Scientific classification
- Kingdom: Animalia
- Phylum: Chordata
- Class: Mammalia
- Order: Perissodactyla
- Family: Rhinocerotidae
- Genus: Dicerorhinus
- Species: D. sumatrensis
- Subspecies: D. s. sumatrensis
- Trinomial name: Dicerorhinus sumatrensis sumatrensis Fischer, 1814
- Synonyms: • Dicerorhinus sumatrensis niger

= Western Sumatran rhinoceros =

Subspecies of mammal

The western Sumatran rhinoceros (Dicerorhinus sumatrensis sumatrensis) is a subspecies of the Sumatran rhinoceros (Dicerorhinus sumatrensis) that is native to Sumatra, primarily within these Indonesian national parks: Bukit Barisan Selatan National Park, Kerinci Seblat National Park, Mount Leuser National Park, and its population is partially remaining in Way Kambas National Park. The subspecies went extinct in the Malaysian Peninsula.

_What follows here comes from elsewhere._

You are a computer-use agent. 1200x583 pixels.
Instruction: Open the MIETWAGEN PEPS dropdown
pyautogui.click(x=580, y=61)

Its population is limited, with only around 275 rhinos left in the wild, from which they are being threatened by poaching, and occasional habitat loss. A few individuals are being held and bred in captivity within the Sumatran Rhino Sanctuary, of which some originate from the Cincinnati Zoo and Botanical Garden.